This makes perfect sense.

I guess at some point Apple has decided the cost of doing two iPhone SoCs per year is made up for by the savings on the lower end one - using cheaper LPDDR, a cheaper process, and/or a smaller die.

I don't think they will do it the same way every year. This year it seems it makes sense to make two different designs on N3E, so they can't save money on a cheaper process. If they both use the same LPDDR (or the controllers can be made compatible with both, not sure about the compatibility of 5/5X on the controller side, anyone know?) maybe it is the same die but some cores are disabled on the cheaper one. Maybe they bin for slightly higher clock speeds on the more expensive one. We don't really know yet.

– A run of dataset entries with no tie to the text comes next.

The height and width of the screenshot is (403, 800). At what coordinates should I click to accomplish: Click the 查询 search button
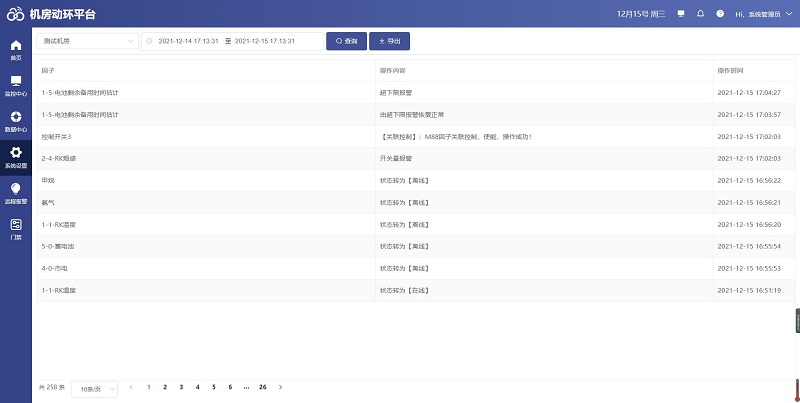(346, 41)
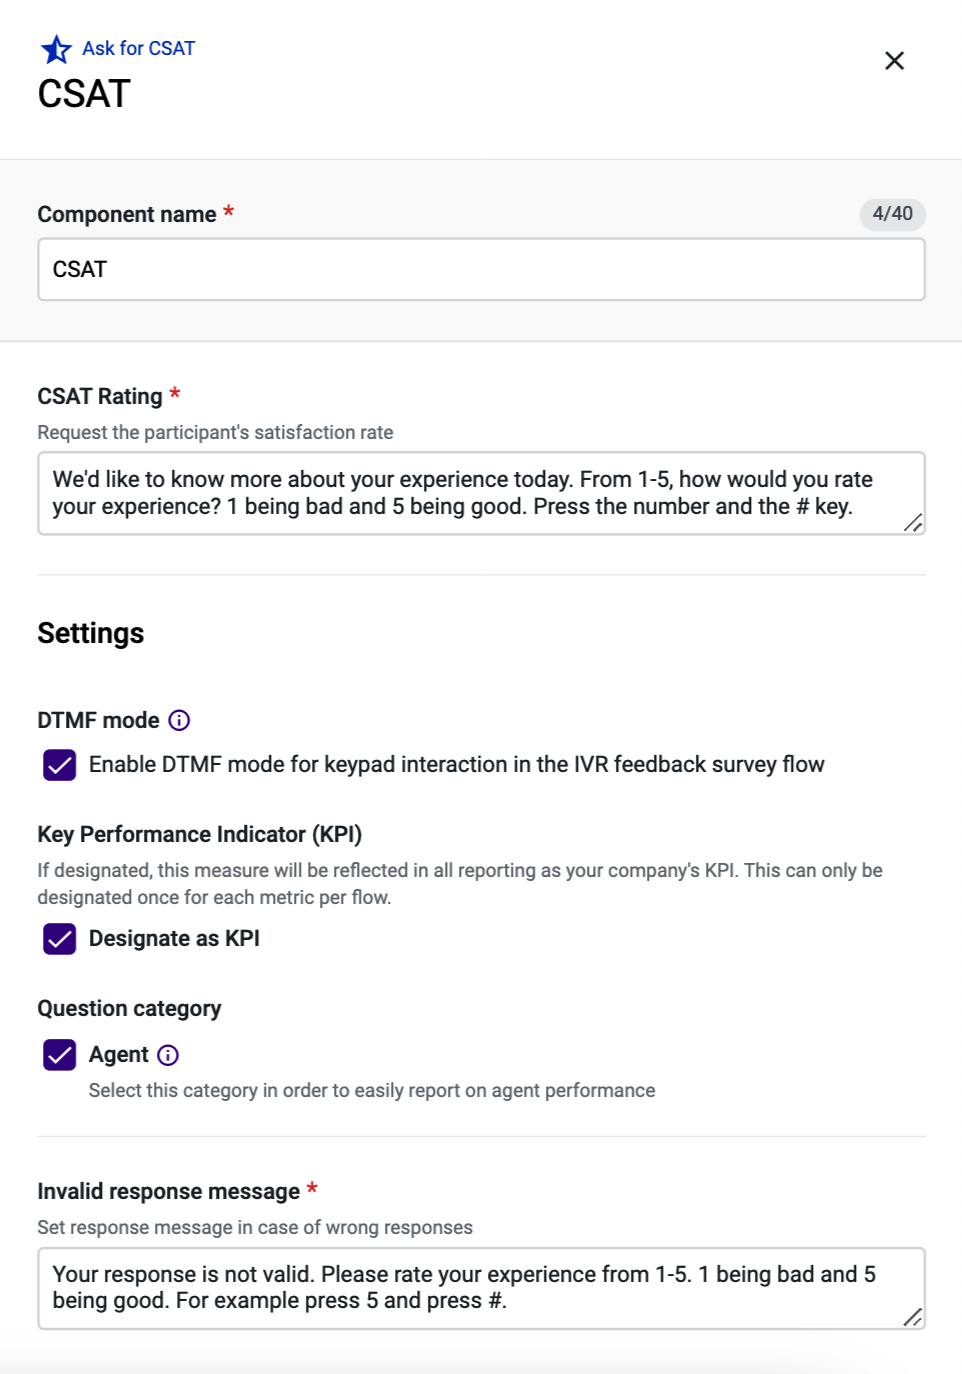This screenshot has width=962, height=1374.
Task: Click the Invalid response message textarea resize handle
Action: click(x=913, y=1317)
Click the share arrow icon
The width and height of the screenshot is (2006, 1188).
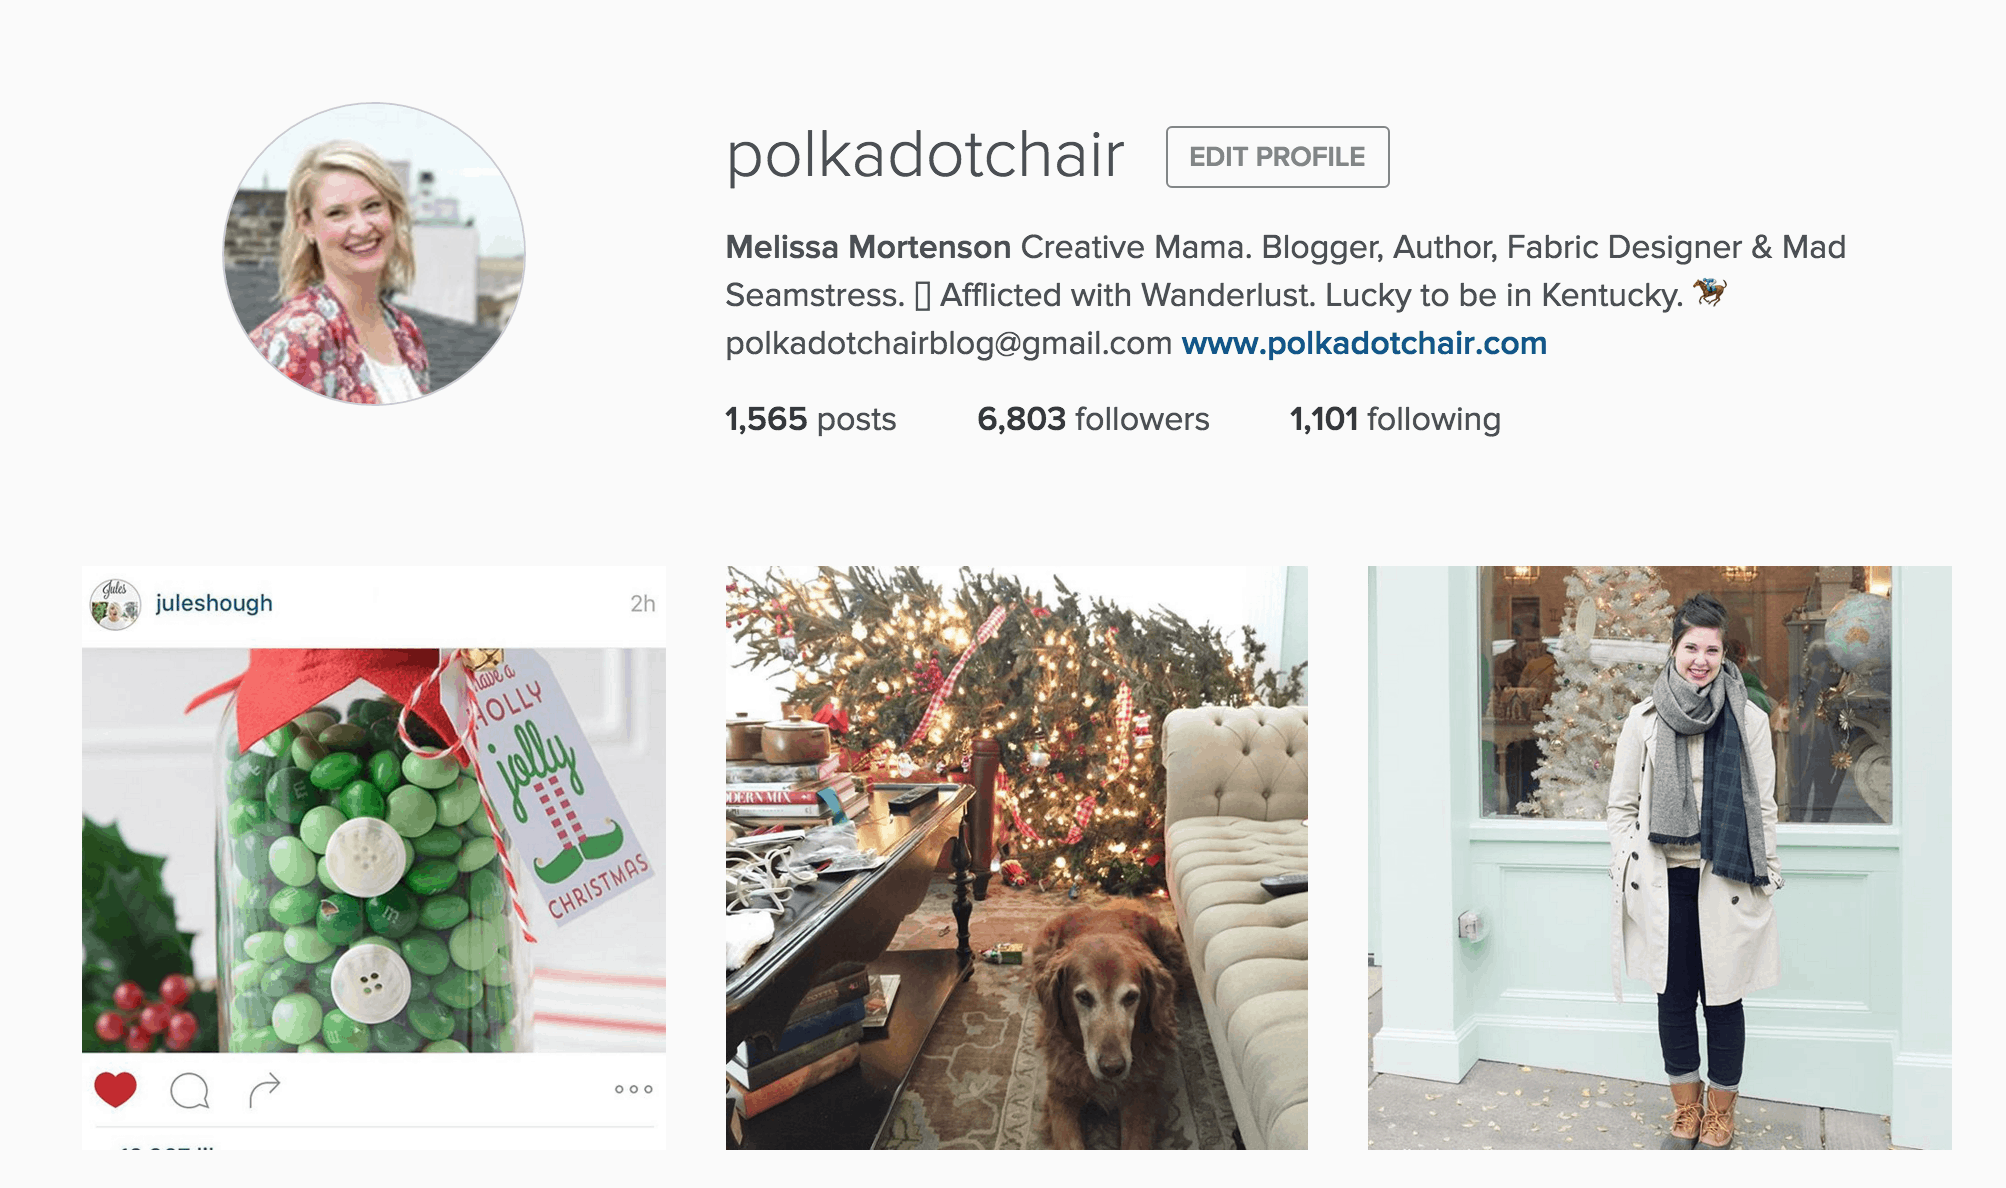coord(264,1090)
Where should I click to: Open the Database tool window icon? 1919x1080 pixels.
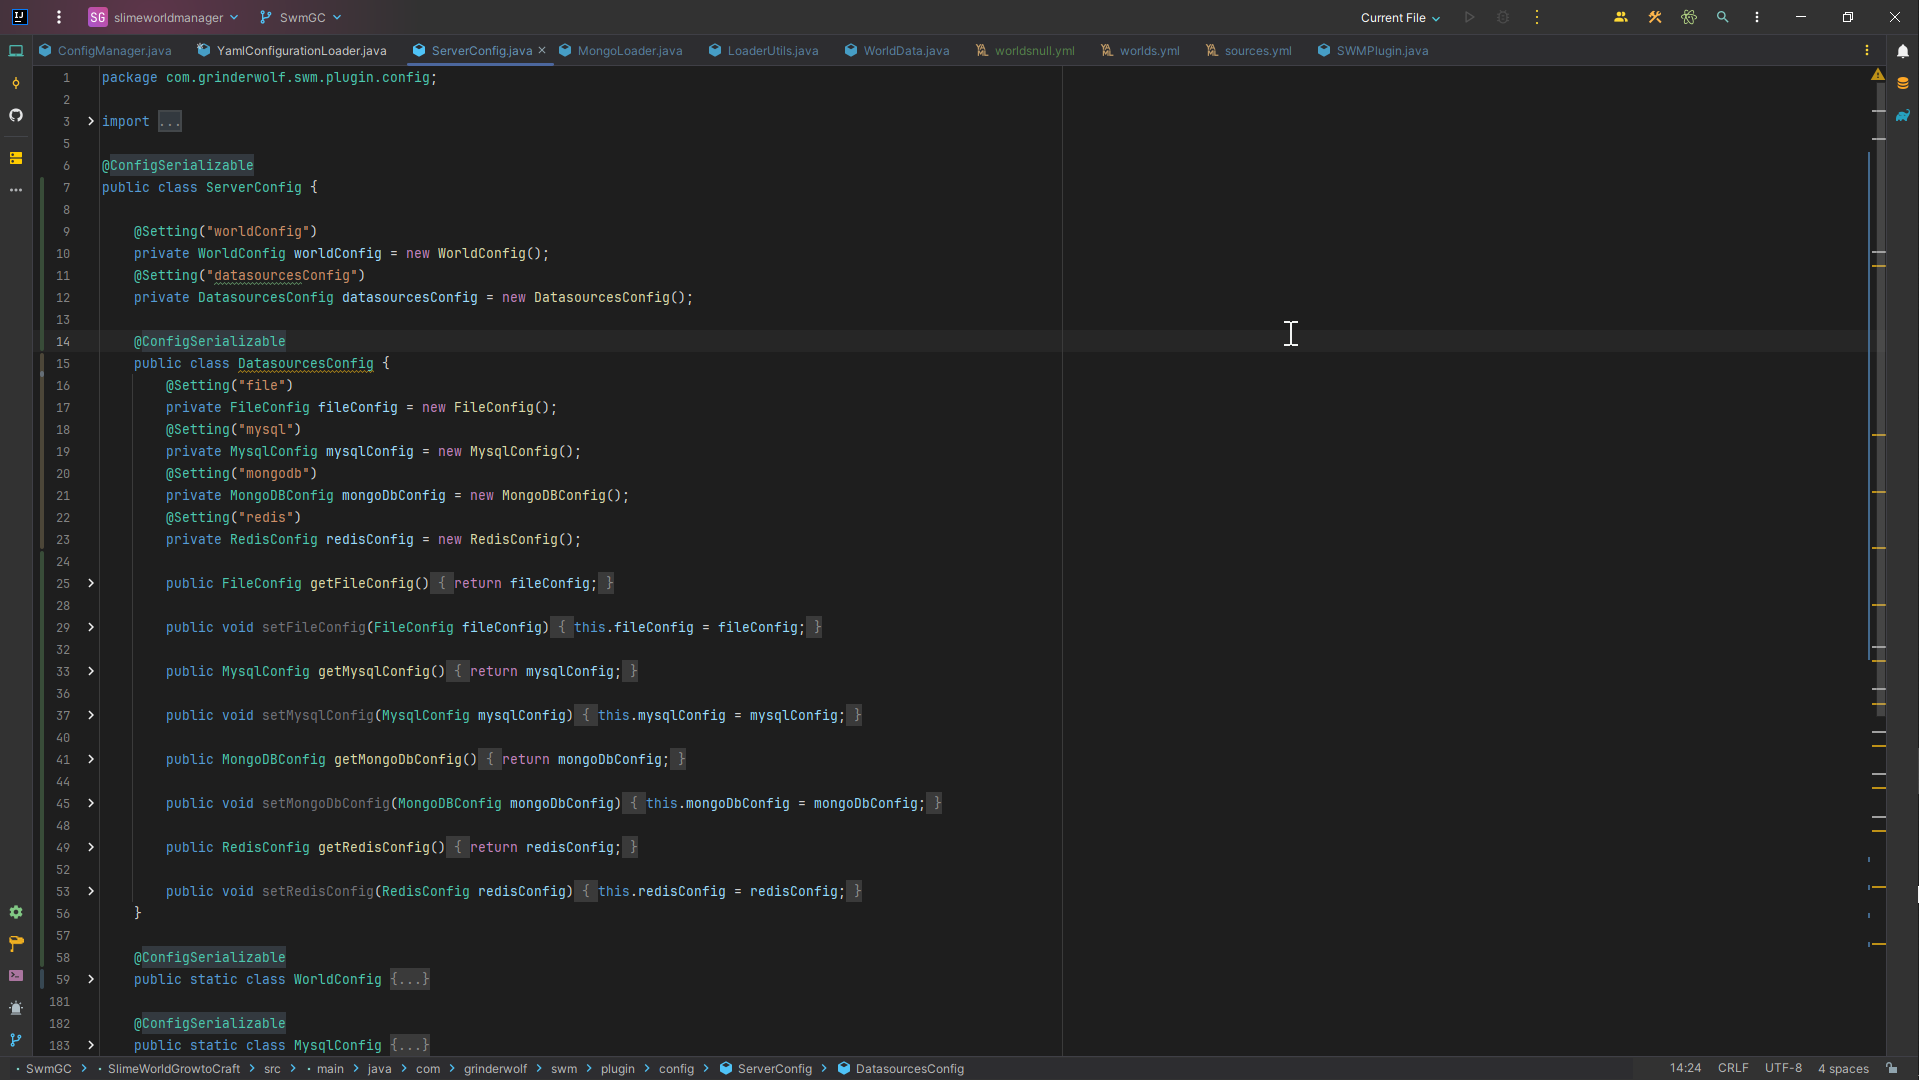pos(1903,83)
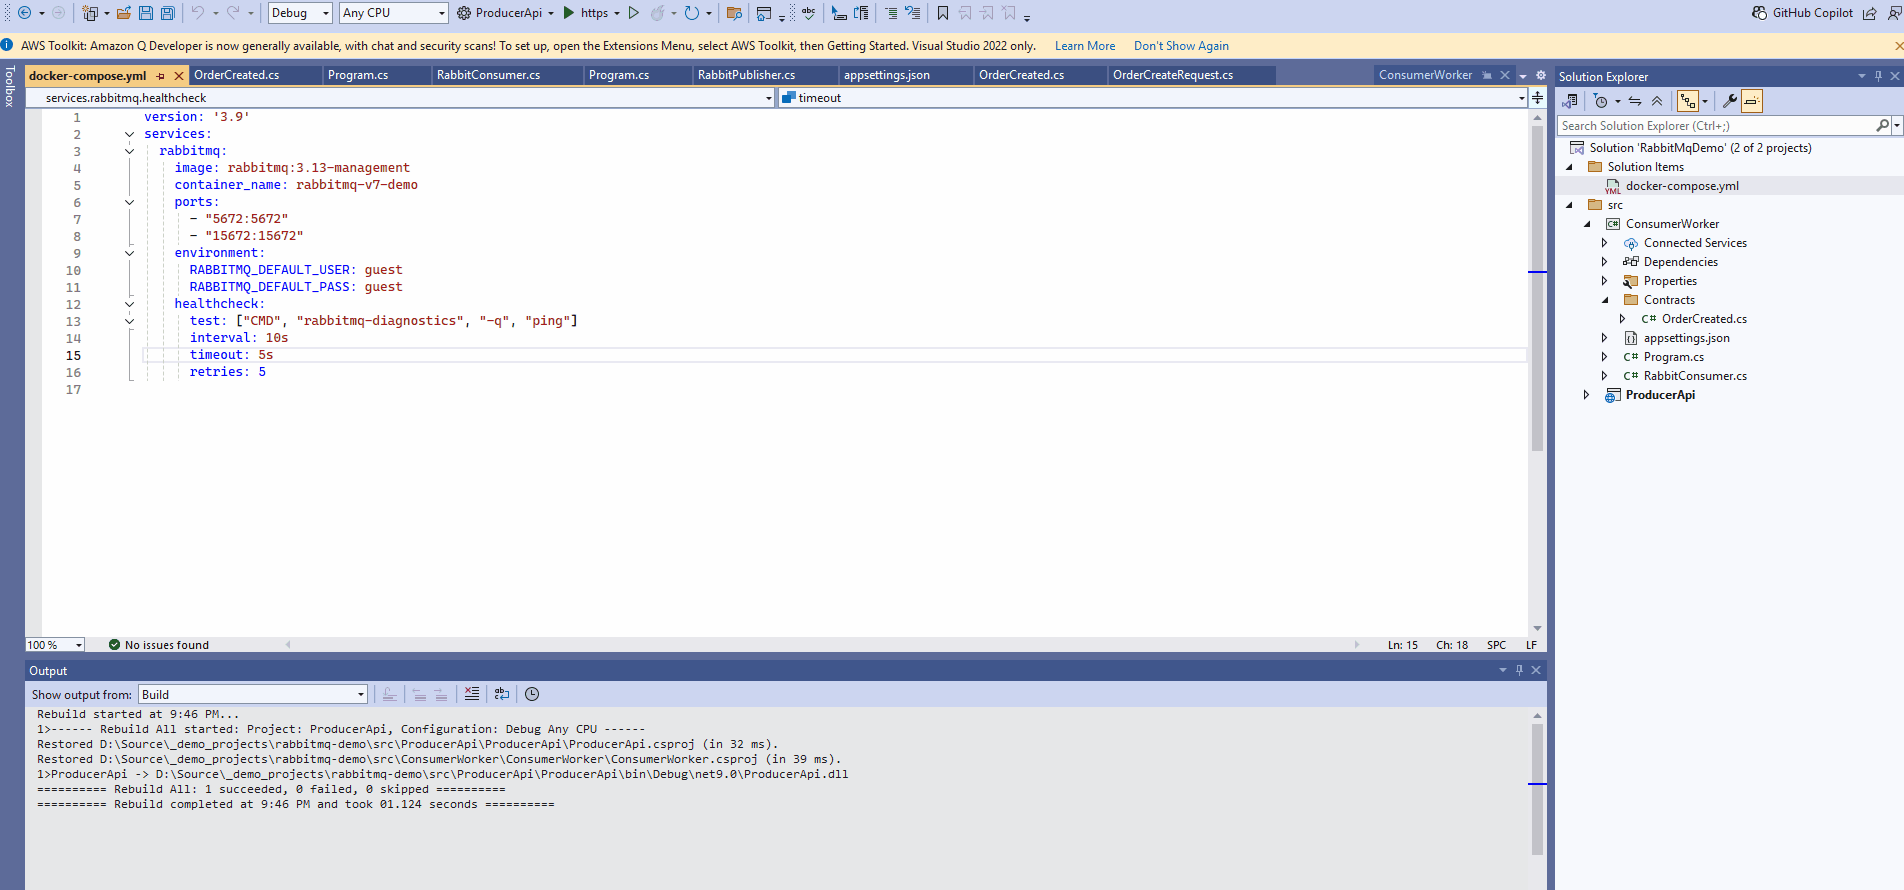
Task: Switch to the RabbitConsumer.cs tab
Action: coord(488,75)
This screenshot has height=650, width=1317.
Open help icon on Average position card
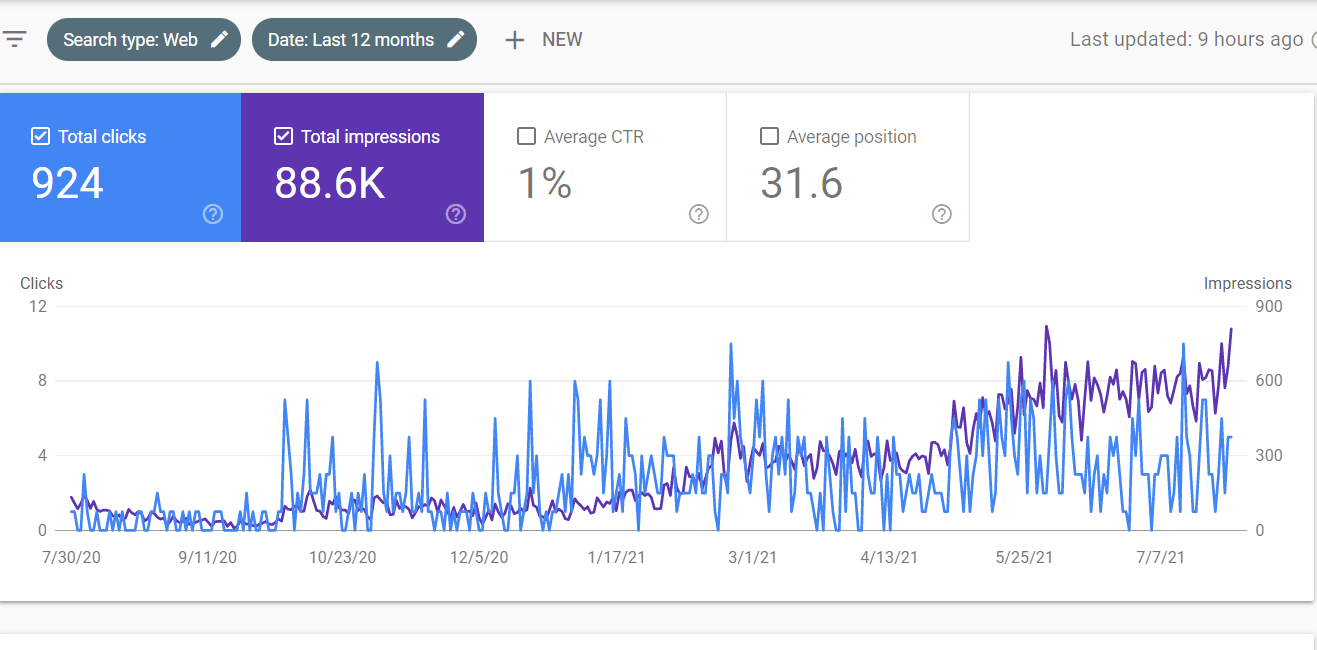pyautogui.click(x=941, y=214)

When they hit the N2 generation (which I think will happen in 2026 not next year like I see analysts claiming) I predict the non-Pro version will remain on the N3 family, because there will be a cost step up for N2. The following year maybe they bring LPDDR6 for the Pro and Apple Silicon versions and the non-Pro iPhone sticks with 5X. I know LPDDR6's biggest fan @Tigerick will claim Apple is going to adopt it before 2027 but I'll go on record as betting heavily against that lol

Apple is blazing some new territory here with splitting the iPhone SoCs, it will be interesting to see that plays out. My hunch is that they may want to avoid inflationary pressure to raise prices on the base iPhone so reducing SoC/DRAM cost a bit will help them keep its price steady. The fact their iPhone sales mix goes more Pro every year tells me they have some pricing freedom on the high end, so keeping the base model price the same gives them cover for adding more features/cost on the higher models.